Data under study:
————
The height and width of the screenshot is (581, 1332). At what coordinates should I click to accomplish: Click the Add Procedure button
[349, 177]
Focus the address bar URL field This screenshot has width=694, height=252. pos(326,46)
————
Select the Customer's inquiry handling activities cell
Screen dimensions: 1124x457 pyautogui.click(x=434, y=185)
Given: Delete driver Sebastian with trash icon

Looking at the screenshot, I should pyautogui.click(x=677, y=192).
————
Action item:
All that should be written out is the stretch of lines above between the one holding "The height and" and the one holding "Focus the address", inclusive, exactly as given.

Answer space:
The height and width of the screenshot is (581, 1332). At what coordinates should I click to accomplish: Click the Add Procedure button
[349, 177]
Focus the address bar URL field This screenshot has width=694, height=252. pos(326,46)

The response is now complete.